Así, Artaud, quien tras no poder revolucionar ni el cine ni el teatro puso rumbo a México en 1936 con la intención de convertirse en un espectador, para, como apunta Monteverde, "mirar desde abajo", desde la para él decadente civilización occidental, a los indios tarahumara, exhibió en estos escritos esa necesidad de superación del lenguaje que años después el matrimonio Carasco-Hébraud llevaría a la práctica en una quincena de películas donde el pensamiento sobreviene a partir de la familiaridad con la percepción pura que regala la suspensión temporal: sabiduría de la espera, inmersión en la circularidad de los repetitivos bailes como antesala de una apertura definitiva que permitiera vislumbrar la eternidad en el instante.
Como se sabe, y dejó escrito Susan Sontag en su Un enfoque a Artaud (dentro de la compilación Bajo el signo de Saturno), Artaud refleja en su obra el insoportable calvario que le supone valerse del idioma para explicar el desgarro de su vida íntima, la dificultad, en definitiva, de "armonizar carne y palabras". Y Los tarahumara es una prueba de esa ausencia última de costuras, de la escritura como colección de fragmentos donde la unidad se pierde de vista y la personalidad que pretende expresarse queda anulada por el vidente que poco a poco va elevándose como una víctima de su propio desorden interior.
Si en su deseo de emparentar con la reserva de espiritualidad primitiva que representaba México, Artaud desciende, como nos recuerda Monteverde, hacia "el inframundo del inconsciente", no pueden quedar sino los trazos de su obcecada abdicación de la normalidad, los restos dispersos de quien, ante todo, asume una misión extraliteraria: textos para periódicos, para revistas, notas, recuentos desde el asilo psiquiátrico de Rodez, cartas a amigos y colaboradores…
Intento último de salvación, efectos postreros del radical autoanálisis de este "cartógrafo de la consciencia in extremis" (Sontag), en Los tarahumara Artaud aún logra, sin embargo, nombrar su déficit con claridad y sugerencia, proyectando su esencial falta en el espejo transformador de esta comunidad intocada que atesora los dones de una "raza-principio" para quien persigue sin aliento el acceso a revelaciones innatas, imposibles ya para el hombre blanco europeo.
En el profundo deseo de ir más allá del cuerpo y de la literatura –ponerse bajo los "dictados de la planta" (el peyote) a través de ese rito secreto que hay que ir a rastrear en lo natural–, de proponer la voluntad irredenta al calvario que, por otro lado, se sabe inevitable, y así se pone por escrito incluso en los mayores raptos de visionarismo, recae el optimismo último que transpira la videncia rupturista de Artaud.
Ya en su día, concretamente en Mil mesetas, Deleuze y Guattari, dos de los principales herederos de los conceptos y nociones artaudianas, se preguntaban por la proliferación de lecturas lúgubres, de fijaciones funestas en ese más allá de la funcionalidad y del conocimiento tipificado que el escritor francés bautizara con la celebrada expresión "el cuerpo sin órganos", como en paralelo aspiraría a un "arte sin géneros".
En la experiencia de Artaud, como explicitaron Deleuze/Guattari, comprendemos que se palpa un afuera inalcanzable, un objetivo sin consecución posible que marca un límite.
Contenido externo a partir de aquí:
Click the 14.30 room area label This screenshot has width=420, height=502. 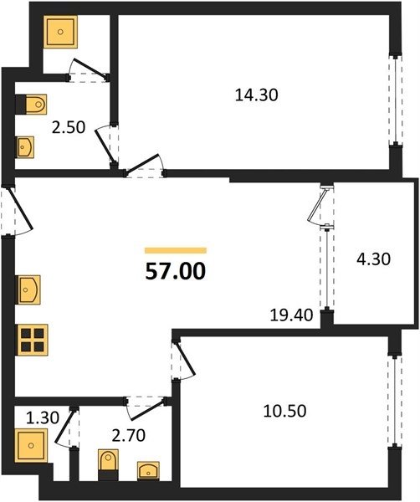(256, 95)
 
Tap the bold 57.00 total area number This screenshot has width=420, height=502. (176, 271)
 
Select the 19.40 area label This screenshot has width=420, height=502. (291, 315)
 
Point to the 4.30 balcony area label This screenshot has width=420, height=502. (374, 259)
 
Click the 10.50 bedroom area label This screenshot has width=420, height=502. (284, 411)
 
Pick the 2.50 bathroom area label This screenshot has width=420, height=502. (69, 127)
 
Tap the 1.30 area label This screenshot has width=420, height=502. (43, 418)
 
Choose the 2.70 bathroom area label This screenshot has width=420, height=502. (128, 435)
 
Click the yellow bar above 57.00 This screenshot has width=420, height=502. (176, 250)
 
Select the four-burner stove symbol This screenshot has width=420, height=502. (32, 340)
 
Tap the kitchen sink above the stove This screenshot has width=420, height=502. (28, 289)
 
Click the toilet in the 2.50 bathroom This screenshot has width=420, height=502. (32, 105)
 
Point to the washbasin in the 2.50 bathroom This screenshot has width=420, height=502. (25, 147)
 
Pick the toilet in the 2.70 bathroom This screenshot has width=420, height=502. (108, 464)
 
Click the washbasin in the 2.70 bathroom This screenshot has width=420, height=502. (148, 470)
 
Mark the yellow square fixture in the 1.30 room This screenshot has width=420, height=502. (31, 445)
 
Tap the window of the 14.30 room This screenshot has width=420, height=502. (396, 100)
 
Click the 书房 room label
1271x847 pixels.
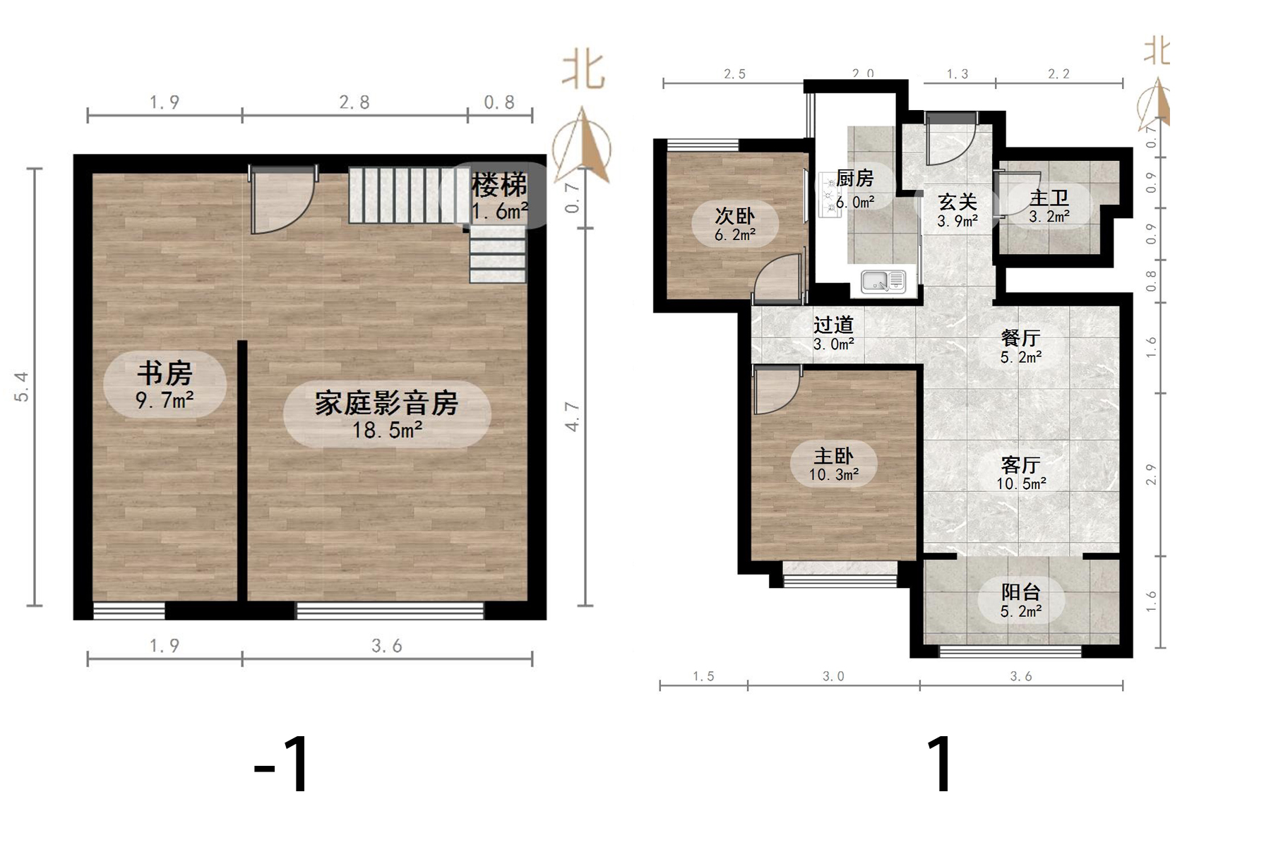[165, 385]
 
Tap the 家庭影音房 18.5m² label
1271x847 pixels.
[386, 415]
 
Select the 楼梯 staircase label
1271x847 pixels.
[499, 196]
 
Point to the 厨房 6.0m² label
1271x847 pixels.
[854, 188]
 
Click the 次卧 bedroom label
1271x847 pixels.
[735, 224]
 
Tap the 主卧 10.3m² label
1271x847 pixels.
[833, 464]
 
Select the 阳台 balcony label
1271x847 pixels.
[1021, 601]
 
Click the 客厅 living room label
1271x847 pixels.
[1021, 473]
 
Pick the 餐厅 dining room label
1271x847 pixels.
[1021, 347]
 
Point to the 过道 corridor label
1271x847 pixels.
[833, 333]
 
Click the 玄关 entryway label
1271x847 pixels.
[957, 210]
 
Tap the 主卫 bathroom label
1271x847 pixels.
[1049, 206]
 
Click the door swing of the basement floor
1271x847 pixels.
[281, 201]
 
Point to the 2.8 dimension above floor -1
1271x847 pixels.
[354, 103]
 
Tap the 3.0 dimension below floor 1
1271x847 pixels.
[833, 676]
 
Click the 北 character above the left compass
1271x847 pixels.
[583, 71]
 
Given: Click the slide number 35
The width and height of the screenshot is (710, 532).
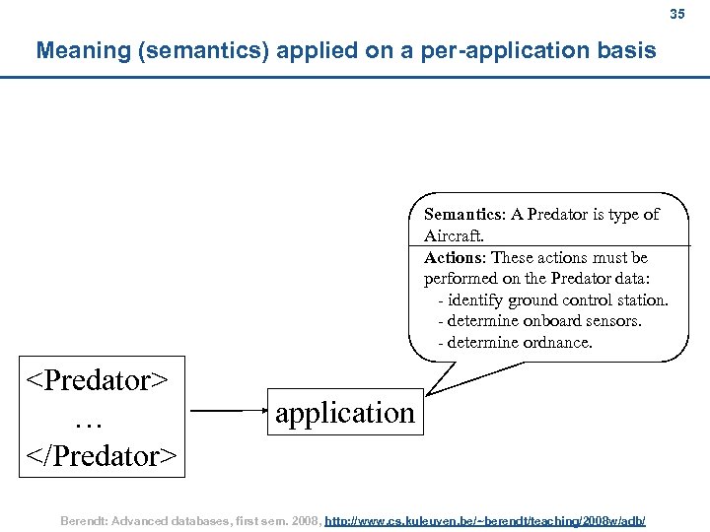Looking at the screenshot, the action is [x=676, y=15].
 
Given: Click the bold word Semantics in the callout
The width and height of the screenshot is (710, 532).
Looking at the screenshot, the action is [x=463, y=214].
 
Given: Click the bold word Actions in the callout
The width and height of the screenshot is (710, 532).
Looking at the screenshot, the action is [x=454, y=257].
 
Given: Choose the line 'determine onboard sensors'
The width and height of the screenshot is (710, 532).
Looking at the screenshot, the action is [x=544, y=321].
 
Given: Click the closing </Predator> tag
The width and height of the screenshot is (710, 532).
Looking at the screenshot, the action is [x=102, y=456].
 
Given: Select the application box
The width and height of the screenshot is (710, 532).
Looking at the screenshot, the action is [x=344, y=413].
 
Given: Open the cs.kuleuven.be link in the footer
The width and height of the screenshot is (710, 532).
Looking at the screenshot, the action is [x=485, y=519].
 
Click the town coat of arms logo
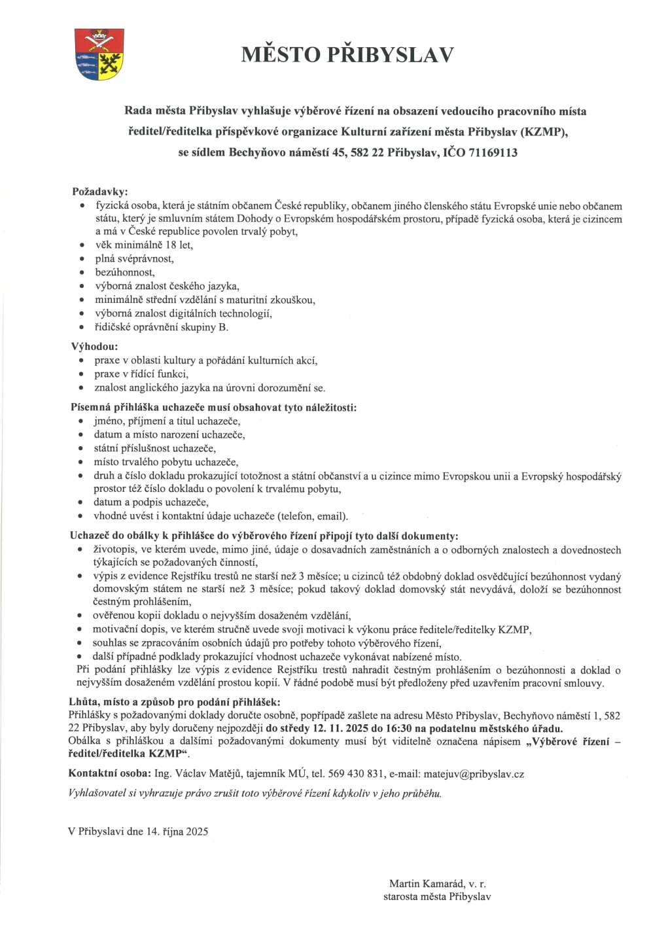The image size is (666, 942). (x=99, y=54)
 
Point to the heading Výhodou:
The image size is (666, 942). (x=94, y=346)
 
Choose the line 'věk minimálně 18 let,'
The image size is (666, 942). (x=144, y=245)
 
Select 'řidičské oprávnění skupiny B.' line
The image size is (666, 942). (x=162, y=327)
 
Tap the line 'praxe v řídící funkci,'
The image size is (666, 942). (x=141, y=374)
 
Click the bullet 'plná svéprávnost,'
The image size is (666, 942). (x=134, y=258)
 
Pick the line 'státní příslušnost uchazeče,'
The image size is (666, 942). (x=155, y=448)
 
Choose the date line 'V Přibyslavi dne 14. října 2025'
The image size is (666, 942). (x=138, y=831)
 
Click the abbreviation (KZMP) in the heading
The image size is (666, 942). (x=545, y=132)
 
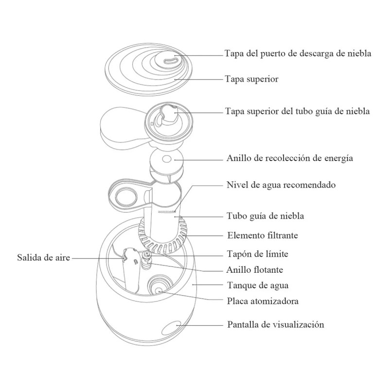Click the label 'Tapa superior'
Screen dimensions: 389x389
[x=251, y=79]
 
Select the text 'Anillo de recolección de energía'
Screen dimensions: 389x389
[x=290, y=159]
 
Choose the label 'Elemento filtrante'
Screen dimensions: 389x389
[x=263, y=235]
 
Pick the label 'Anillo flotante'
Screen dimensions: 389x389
[x=255, y=269]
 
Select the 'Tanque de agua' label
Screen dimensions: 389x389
[x=254, y=285]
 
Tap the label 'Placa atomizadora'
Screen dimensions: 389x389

Pero al recogernos, al plegarnos tras el atisbo de esa frontera aniquiladora, queda en nosotros asumir a Artaud en su inconsolable literalidad -y tantearlo en la hipocondría de unos cuerpos patologizados- o sacar otro partido de su sed de conocimiento, del anhelo salvaje que le llevó a admirar en la danza extática de los tarahumara el feliz remolino de posibles que nos habita.